この日は、日ごろ静かな墓の並ぶ一角が、多くの家族ずれで賑わう日となっている。(宮古島市や沖縄本島の一部でも行われている)
先祖供養の日として知られ、別名「後生(ぐしょう:あの世のこと)の正月」と言われており、家族がお墓に集い、ご先祖に家族全員で祈願し、先祖とともに飲食をともにするもの。三線を鳴らし、凧をあげる家もある。
市内のお墓が並ぶ郊外では、沿道に車がたくさん駐車され、皆、この日のために準備してきた料理を手に、お墓の前に集まっていた。

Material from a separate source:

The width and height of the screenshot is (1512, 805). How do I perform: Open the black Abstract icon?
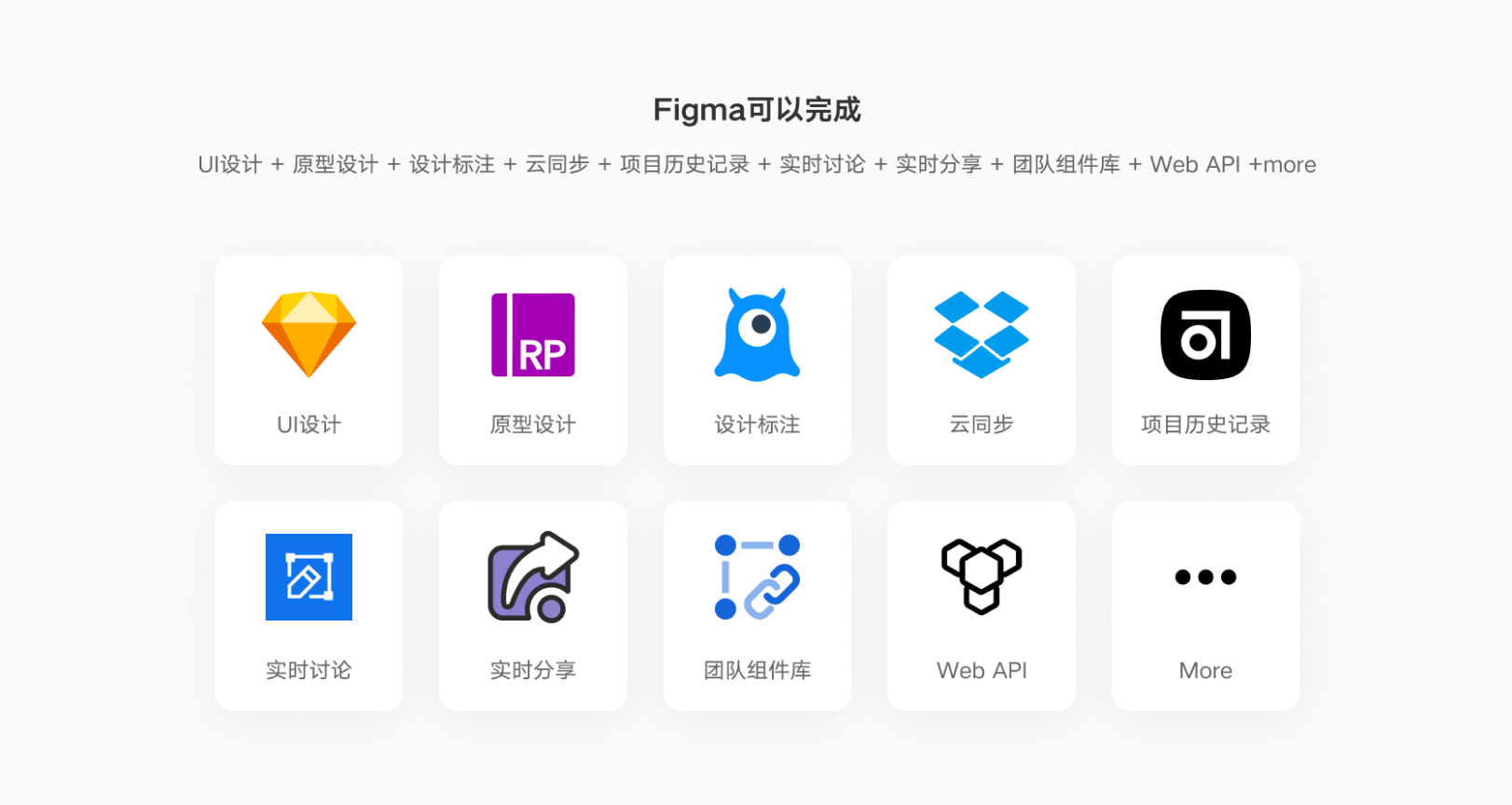(x=1205, y=334)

お墓の隣近所、それぞれが賑わいを見せて、日ごろ車が込まない農道では、ジュウルクニチならではの道の込み方を見せていた。昼過ぎには、敷物を敷き、テントを張り、万全の態勢で家族とお墓で、先祖に手を合わせている光景が見られた。
新城久佳さんのお墓では、家族9人が仲良く集い、ご先祖への感謝の気持ちを込めて手を合わせていた。小さな子供たちも、一心に手を合わせている姿が、とても微笑ましい光景となっていた。

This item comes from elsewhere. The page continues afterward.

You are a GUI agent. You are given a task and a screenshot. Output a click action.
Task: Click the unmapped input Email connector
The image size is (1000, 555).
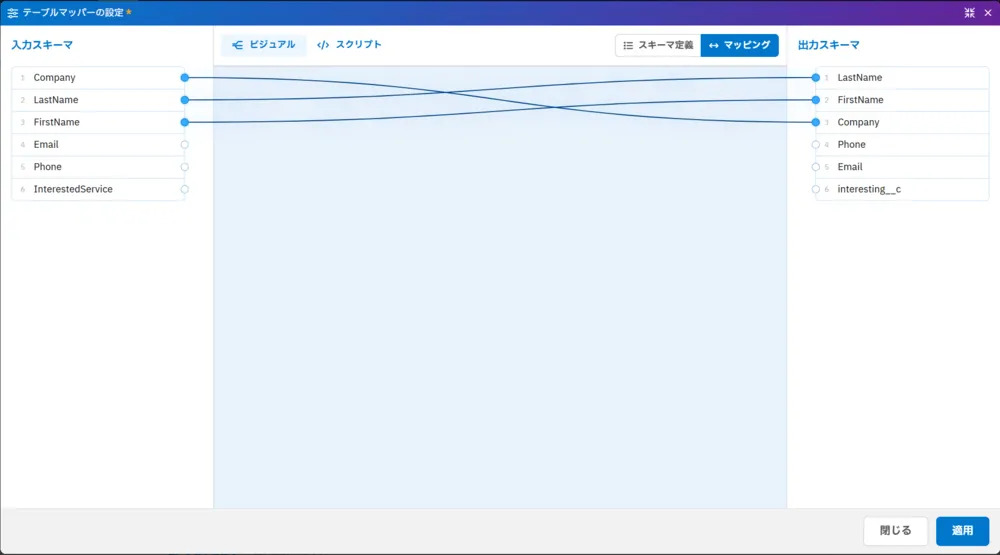coord(185,145)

「家族が健康で、一年、元気に過ごせるように、お願いしました」と新城久佳さんは、家族の健康を気遣い、願っていた。息子さんの聡さんも、久佳さんの足を気遣い腰掛けられるものを用意するなどして、家族揃っての祈願を、大切にしていた。
新盛良政さん家族では、一家13人が揃って手を合わせていた。
筆頭となる新城良政さんは、全員そろったところで、手を合わせると、一斉に皆が合掌。良政さんは、小声でご先祖に祈願の言葉を述べると、その間、全員でじっと手を合わせ続けて、良政さんがご先祖と話す声に耳を澄ましていた。
バンナ公園エメラルドの見える展望台からは、南側に広がる墓地エリアに多くの車が集結しているのを見え、この日は島全体で先祖供養をしているのが、よくわかる光景を見せていた。
学校関係は、午前で授業を打ち切り、午後は休みになり、公設市場も特産品センターは終日休みで、午後3時には公設市場の店舗全部が閉店となった。
八重山漁協も午後から休みとなり、降りたシャッターの上には、正月のしめ縄が飾られていた。
また、島の繁華街ユーグレナモールでは、多くの店が16日祭のために、一日閉店して、先祖への供養をしていた。